I've been working on using BERT for search, for research and training developmen...

pheug · on Oct 25, 2019

Distillation is usually used today to tame its resource problems at scale - you run BERT to squeeze out maximum signal from your training data and then distill the model e.g. into cheap CNN for inference.

binarymax · on Oct 25, 2019

Distillation reduces accuracy and removes the contextual precision. For example reducing a whole document to some N (1k or so) dimensions have worked very poorly in my experiments for short queries - typically making the relevance worse than basic keyword search.

pheug · on Oct 26, 2019

You seem to be talking about dimensionality reduction, that's not what I was meant. Distillation is training a different model with a cheaper architecture (CNN, LSTM) on the outputs of an expensive teacher model like BERT. This has nothing to do with dimensions.

sdenton4 · on Oct 26, 2019

You might try vector quantization (instead of PCA) if you just need your 768 features to be smaller. ML features tend to be robust to some perturbation.

binarymax · on Oct 26, 2019

Well it’s one problem or another. If you compress too much you lose the value, and if you leave it too large you have the size problem.

Inverted indices are very efficient. How much of that can you give up at what trade off? If I’m only going to be better for 10% of queries, is that a cost effective solution? What if I spend the same amount of time tuning a traditional engine a bit more and get better accuracy for 5% of queries? Tradoffs rule the world of practical search implementations.

ma2rten · on Oct 26, 2019

Just an idea: Maybe you could either train a model or use heuristics to translate from keywordese to English?
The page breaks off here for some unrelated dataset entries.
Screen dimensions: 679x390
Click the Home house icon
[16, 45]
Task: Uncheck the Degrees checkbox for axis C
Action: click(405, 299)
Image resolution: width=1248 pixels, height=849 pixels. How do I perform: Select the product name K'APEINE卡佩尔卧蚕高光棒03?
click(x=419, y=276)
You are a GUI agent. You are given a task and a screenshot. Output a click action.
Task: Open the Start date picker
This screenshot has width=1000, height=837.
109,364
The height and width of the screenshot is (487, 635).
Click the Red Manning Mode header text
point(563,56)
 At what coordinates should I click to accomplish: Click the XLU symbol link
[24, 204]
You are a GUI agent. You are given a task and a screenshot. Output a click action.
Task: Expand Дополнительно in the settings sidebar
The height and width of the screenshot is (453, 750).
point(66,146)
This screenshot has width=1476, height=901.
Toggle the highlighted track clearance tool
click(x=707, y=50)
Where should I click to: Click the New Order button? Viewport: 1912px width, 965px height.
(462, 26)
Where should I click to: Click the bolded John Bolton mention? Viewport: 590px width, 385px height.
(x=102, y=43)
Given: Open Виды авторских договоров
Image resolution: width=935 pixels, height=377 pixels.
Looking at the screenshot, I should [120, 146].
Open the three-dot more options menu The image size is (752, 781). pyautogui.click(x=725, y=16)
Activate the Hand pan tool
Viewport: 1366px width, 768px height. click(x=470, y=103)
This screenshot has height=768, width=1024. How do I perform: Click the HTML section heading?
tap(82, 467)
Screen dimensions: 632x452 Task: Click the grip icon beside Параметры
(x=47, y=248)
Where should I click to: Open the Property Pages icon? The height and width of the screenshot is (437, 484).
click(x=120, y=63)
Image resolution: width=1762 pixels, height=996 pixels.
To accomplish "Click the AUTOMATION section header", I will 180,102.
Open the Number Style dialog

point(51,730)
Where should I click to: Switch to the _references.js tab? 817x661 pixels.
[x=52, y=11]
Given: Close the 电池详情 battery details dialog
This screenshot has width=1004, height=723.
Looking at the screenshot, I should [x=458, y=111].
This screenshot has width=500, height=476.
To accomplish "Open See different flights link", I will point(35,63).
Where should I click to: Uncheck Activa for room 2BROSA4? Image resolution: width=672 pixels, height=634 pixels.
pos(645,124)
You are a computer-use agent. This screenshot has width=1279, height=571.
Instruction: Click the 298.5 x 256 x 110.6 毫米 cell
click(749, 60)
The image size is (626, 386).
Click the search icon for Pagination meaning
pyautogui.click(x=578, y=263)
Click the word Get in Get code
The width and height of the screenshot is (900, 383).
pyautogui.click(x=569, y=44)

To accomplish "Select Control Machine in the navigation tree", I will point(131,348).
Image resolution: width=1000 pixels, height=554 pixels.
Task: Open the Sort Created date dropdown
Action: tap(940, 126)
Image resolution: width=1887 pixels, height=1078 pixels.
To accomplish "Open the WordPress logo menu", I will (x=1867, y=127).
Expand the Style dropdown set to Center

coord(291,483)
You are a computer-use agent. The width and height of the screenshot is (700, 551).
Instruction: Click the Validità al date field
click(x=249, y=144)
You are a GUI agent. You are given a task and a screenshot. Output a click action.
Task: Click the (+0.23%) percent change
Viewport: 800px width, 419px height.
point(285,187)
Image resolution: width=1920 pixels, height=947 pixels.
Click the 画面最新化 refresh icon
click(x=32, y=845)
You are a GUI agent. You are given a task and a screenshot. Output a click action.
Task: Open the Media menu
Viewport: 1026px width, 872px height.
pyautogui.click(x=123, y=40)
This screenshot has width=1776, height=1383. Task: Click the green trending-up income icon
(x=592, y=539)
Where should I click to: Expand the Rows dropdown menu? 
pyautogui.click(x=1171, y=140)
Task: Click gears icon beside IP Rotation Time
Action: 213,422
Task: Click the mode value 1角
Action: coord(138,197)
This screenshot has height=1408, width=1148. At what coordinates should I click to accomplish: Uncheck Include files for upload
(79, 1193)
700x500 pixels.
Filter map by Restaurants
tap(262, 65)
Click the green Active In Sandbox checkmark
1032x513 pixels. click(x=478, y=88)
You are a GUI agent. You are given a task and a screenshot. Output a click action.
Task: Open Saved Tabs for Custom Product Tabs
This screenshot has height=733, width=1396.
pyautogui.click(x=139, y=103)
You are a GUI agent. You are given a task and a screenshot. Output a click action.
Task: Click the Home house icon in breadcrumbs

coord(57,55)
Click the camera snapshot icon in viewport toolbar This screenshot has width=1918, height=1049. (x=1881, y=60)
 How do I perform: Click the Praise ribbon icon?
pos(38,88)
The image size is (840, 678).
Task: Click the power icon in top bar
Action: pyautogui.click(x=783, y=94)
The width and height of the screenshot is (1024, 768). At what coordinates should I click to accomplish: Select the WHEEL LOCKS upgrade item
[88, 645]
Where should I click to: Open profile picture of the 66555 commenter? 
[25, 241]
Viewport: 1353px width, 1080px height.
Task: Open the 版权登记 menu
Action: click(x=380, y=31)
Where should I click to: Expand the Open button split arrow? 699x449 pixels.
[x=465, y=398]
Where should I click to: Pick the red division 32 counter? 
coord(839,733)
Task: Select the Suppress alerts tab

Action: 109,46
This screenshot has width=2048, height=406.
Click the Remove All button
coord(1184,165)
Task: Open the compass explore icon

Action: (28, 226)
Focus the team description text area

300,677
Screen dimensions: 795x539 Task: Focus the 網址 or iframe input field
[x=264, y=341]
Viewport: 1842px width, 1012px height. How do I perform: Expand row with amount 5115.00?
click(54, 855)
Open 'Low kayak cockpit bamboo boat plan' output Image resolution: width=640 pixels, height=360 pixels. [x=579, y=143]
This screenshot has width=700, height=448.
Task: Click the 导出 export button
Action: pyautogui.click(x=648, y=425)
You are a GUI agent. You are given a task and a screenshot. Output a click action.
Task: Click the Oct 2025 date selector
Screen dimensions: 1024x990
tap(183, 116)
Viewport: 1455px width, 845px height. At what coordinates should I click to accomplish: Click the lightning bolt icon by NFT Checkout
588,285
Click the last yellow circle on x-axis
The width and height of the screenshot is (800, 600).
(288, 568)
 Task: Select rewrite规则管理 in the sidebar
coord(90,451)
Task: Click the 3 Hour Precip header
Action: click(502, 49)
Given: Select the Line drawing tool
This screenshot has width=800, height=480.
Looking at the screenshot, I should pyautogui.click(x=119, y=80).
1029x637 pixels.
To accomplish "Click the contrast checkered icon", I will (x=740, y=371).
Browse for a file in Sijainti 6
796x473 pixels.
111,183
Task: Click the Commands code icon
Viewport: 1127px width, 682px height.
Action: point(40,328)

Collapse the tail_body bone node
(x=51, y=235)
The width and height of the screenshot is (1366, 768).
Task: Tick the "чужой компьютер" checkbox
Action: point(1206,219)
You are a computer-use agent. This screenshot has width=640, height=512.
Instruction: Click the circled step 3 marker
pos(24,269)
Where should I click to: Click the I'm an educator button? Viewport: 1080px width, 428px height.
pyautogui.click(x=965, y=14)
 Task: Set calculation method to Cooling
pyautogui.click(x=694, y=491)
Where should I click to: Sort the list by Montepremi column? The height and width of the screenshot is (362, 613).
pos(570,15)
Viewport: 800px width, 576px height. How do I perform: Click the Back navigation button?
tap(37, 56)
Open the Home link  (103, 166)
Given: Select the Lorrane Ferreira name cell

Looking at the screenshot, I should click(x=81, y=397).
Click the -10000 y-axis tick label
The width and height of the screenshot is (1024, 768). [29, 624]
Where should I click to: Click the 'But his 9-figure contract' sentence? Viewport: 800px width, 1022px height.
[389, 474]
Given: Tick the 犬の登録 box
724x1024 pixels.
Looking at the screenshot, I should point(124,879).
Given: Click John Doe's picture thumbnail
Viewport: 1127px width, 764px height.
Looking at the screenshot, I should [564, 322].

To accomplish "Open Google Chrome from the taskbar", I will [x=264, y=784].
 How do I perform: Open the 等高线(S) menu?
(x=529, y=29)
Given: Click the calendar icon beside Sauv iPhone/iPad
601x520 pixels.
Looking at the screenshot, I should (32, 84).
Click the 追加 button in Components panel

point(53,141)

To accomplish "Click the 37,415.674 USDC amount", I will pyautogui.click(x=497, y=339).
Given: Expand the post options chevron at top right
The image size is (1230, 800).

binarymax · on Oct 26, 2019

Haha I wish! Too much fidelity has been lost already. The model would just be guessing.

The sniff test is if a person can’t do it, then a model can’t either. Lots of queries look fine for matching, but you really have no idea what the intent or information need of the searcher is.

ma2rten · on Oct 26, 2019

No, I mean before you feed it into the model.

binarymax · on Oct 26, 2019

I’m not sure what you mean. Keywords are keywords. The meaning behind what the user wants is in their head. You cant turn keywords into a sentence without guessing what they meant.